This is all around a sad story.
And an infuriating one.
You may recall Jose Alba, the Manhattan bodega worker charged with murder after grabbing a knife and killing the violent ex-con who attacked him.
Public pressure later forced George Soros-funded district attorney Alvin Bragg to drop the charges and release Alba from New York’s notorious Rikers Island jail, where he initially had been held on $250,000 bail (half what Bragg’s office wanted).
Bodega clerk Jose Alba leaves NYC ‘afraid for his life,’ mulls move back to Dominican Republic: report https://t.co/kDNgHKFo7M
— Fox News (@FoxNews) August 7, 2022
Traumatized by the attack, stabbing and his criminal “justice” encounter, Alba is leaving the U.S. and returning to the Dominican Republic, perhaps permanently, according to the New York Post.

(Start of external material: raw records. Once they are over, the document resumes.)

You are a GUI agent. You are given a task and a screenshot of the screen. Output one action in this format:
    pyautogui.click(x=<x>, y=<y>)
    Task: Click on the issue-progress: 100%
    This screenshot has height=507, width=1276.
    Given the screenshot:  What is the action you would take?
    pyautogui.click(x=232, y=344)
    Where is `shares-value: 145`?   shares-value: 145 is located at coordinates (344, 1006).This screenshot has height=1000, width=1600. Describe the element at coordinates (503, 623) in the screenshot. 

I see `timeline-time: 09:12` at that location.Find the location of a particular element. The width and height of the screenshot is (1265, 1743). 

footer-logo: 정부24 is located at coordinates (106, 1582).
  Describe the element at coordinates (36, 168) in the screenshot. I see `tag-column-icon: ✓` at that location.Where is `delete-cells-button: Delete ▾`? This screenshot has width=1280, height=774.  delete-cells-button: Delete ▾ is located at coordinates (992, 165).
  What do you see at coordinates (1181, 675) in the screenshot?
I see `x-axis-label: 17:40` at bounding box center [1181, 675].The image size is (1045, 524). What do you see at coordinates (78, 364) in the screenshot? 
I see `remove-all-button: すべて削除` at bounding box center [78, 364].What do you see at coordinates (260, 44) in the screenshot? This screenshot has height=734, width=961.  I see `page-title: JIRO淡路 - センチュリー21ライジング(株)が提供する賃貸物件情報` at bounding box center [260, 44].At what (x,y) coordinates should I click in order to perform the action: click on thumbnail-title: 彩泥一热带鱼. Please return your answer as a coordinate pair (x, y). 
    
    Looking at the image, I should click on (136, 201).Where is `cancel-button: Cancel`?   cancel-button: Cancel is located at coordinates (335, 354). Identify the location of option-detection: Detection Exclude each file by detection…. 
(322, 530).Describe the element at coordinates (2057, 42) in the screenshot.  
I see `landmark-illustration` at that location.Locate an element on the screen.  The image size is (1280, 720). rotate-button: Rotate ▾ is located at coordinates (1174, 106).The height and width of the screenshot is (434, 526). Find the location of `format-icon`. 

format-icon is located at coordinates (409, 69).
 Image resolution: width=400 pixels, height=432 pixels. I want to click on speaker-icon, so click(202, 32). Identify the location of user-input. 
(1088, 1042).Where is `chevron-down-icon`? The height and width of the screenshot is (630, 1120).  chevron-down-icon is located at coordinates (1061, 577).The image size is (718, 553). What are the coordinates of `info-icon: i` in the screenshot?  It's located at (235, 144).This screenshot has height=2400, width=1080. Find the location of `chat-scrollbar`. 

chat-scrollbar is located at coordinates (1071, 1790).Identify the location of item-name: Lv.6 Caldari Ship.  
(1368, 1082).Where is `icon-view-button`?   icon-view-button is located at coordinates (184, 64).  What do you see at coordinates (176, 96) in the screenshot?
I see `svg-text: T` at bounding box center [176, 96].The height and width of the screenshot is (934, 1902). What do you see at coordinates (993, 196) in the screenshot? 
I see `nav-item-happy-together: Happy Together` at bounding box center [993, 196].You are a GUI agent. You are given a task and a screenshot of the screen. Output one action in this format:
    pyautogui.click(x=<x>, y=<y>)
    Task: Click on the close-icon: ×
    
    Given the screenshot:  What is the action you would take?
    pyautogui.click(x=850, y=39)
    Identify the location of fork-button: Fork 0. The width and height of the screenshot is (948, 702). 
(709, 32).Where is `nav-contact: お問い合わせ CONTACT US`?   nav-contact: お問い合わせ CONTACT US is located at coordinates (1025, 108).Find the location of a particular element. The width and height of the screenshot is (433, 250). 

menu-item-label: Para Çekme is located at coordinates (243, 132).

While district attorney Bragg is quick to go after a man defending himself, many New Yorkers are fed up with his otherwise soft-on-crime stance and want him gone, the Post reported.
Following his ordeal, Alba has taken a low profile, initially escaping to the tranquility of upstate New York.
Will lack of the rule of law drive more people away from the U.S.?
“He is not going back to work at the bodega,” according to Francisco Marte, who heads a bodega association assisting Alba. “He is taking a break fighting with his trauma, and he said he is afraid for his life.
“He is trying to get back to normal, but he said it’s very hard when you have flashbacks of what happened. We are getting him professional help.”
“The scars will be there for life. It’s going to be a reminder of what happened and the tragedy he went through.”
Marte said Alba and his family will decide if Alba goes to the Dominican Republic temporarily or permanently.
On July 1, Alba was working behind the counter of the bodega and got into an argument with a woman over payment for a bag of chips.
She called her boyfriend, Austin Simon. Simon came behind the counter and attacked Alba, who grabbed a knife and stabbed and killed Simon.
Alba called the police, who arrested him on second-degree murder charges. Protests followed, including those of Mayor Eric Adams and Bill Bratton, former NYPD commissioner.
Authorities lowered Alba’s bail, setting him free, but his employers, concerned about vengeance from Simon’s family, wouldn’t let Alba return to work.
On July 19, Bragg’s office dropped the charges, filing a motion saying there wasn’t enough evidence to show Alba “was not justified in his use of deadly physical force.”
If Alba moves back to the Dominican Republic, he won’t be the first to flee unruly Democrat-controlled areas for Latin America.
Californians are moving to Mexico in such large numbers it has unsettled the locals there.
While World Population Review implies “third world” is no longer to be used in polite company, Dominican Republic ranks 73.6 on the review’s Human Development Index, just behind Fiji and Mongolia, each at 74.1 (the U.S. at 92.4).
Here’s another perspective — I have a relative living in Puerto Rico, itself not a great example of prosperity. He says there are aggressive efforts in that U.S. territory to keep out people illegally attempting to enter from the nearby Dominican Republic.
But Alba may feel better living there than risking the horrors of what happened to him in Manhattan.